I've been trying to determine the rationality of certain fields of invariants coming from G-lattices. More precisely, letting $G$ be a finite group, $L=\mathbb{Z}^n$ a free abelian group with a $G$ action, we set $F[L]$ be the group algebra (Laurent polynomials in n indeterminates) and $F(L)$ to be its field of fraction and then ask whether $F(L)^G$ is rational over $F^G$.
If $L$ is a permutation lattice then this is the usual Noether probelm. In my work I came across a family of lattices which are usually not permutation but are very close to being permutation.

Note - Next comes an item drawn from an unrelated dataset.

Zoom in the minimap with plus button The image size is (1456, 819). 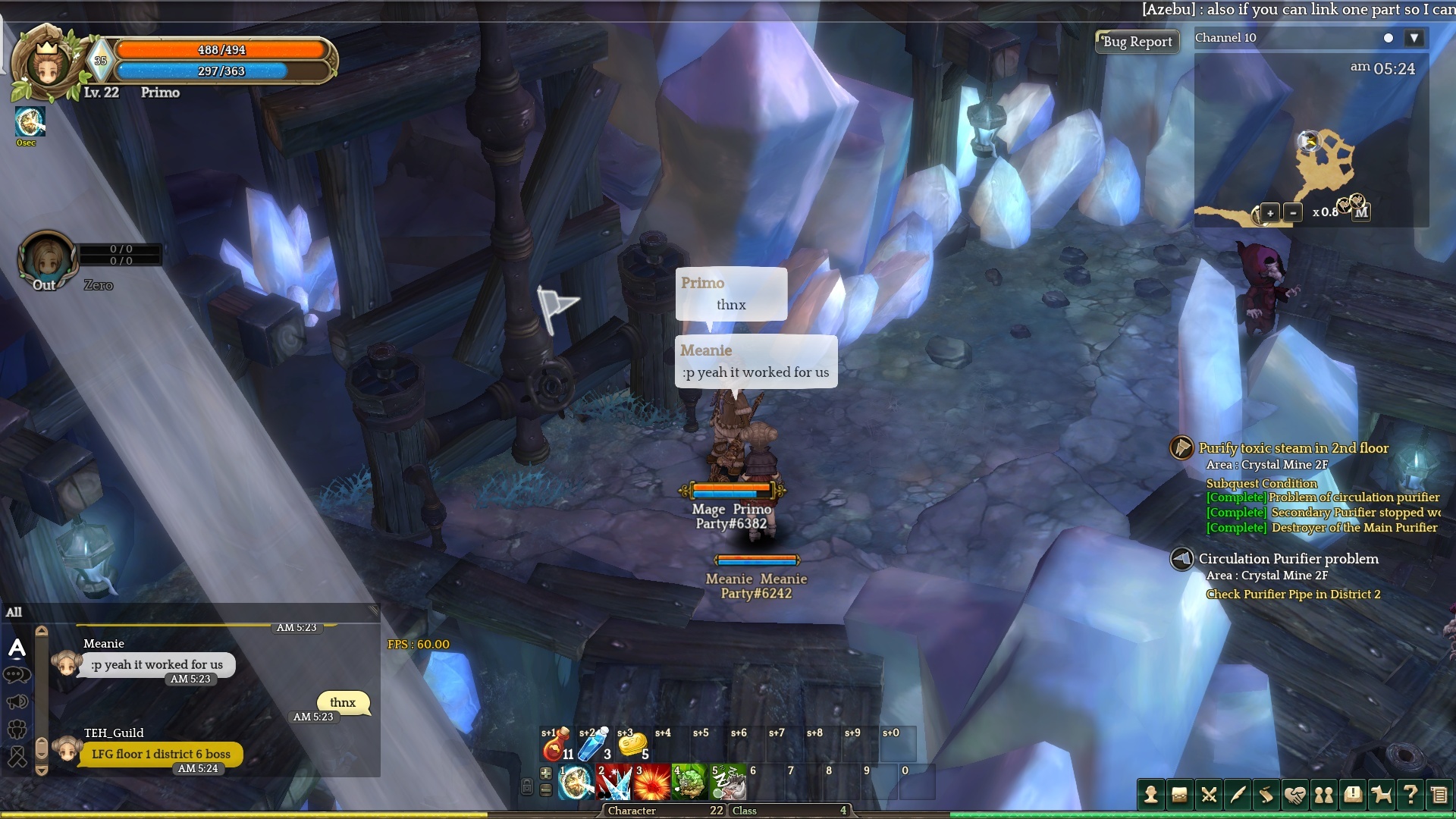tap(1270, 213)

My question is if there is some way to move from this type of lattices to permutation lattices in a "nice" way.
To illustrate I added my smallest example below.
Let $L$ be the free abelian group on generators {$a,\hat{a},b,\hat{b},u$} (written multiplicativly) . Let $K=$ {$e,\sigma,\tau,\sigma\tau $} be the Klein four group and define a $K$ action on $L$ as follows:
$\sigma$: switches between $a$ and $\hat{a}$, fixes $b$ and $\hat{b}$ and $\sigma(u)=ab\hat{a}\hat{b}/u$.
$\tau$: switches between $b$ and $\hat{b}$, fixes $a$ and $\hat{a}$ and $\tau(u)=ab\hat{a}\hat{b}/u$.
The K-lattice $L_0$ generated by {$a,\hat{a},b,\hat{b}$} is easily seen to be a permutation lattice, so my hope is to find some sort of rationality condition (pure, stable, retract) of $F(L)^K$ over $F(L_0)^K$, so I can then use the solution to the usual Noether's problem (if it exists).
The only theorem that (I found and) is close to helping me in this case is a generalization of Luroth theorem which says that if the G action on $u$ in $F(L)$ is something like $g(u)=a_g u+b_g$ where $a_g,b_g \in F(L_0)$ then $F(L)^G$ is rational over $F(L_0)^G$. This is similar to the case above except that the action on $u$ is of the form $\sigma(u) = a_\sigma u^{-1}$.
In this particular example, we also have that $L$ is a permutation lattice over the subgroup {$\sigma\tau,e$}, because $\sigma\tau(u)=u$. I tried to first take the $\sigma\tau$ invariants and then the rest of the group but still didn't get anything helpful, though this way still seems promising.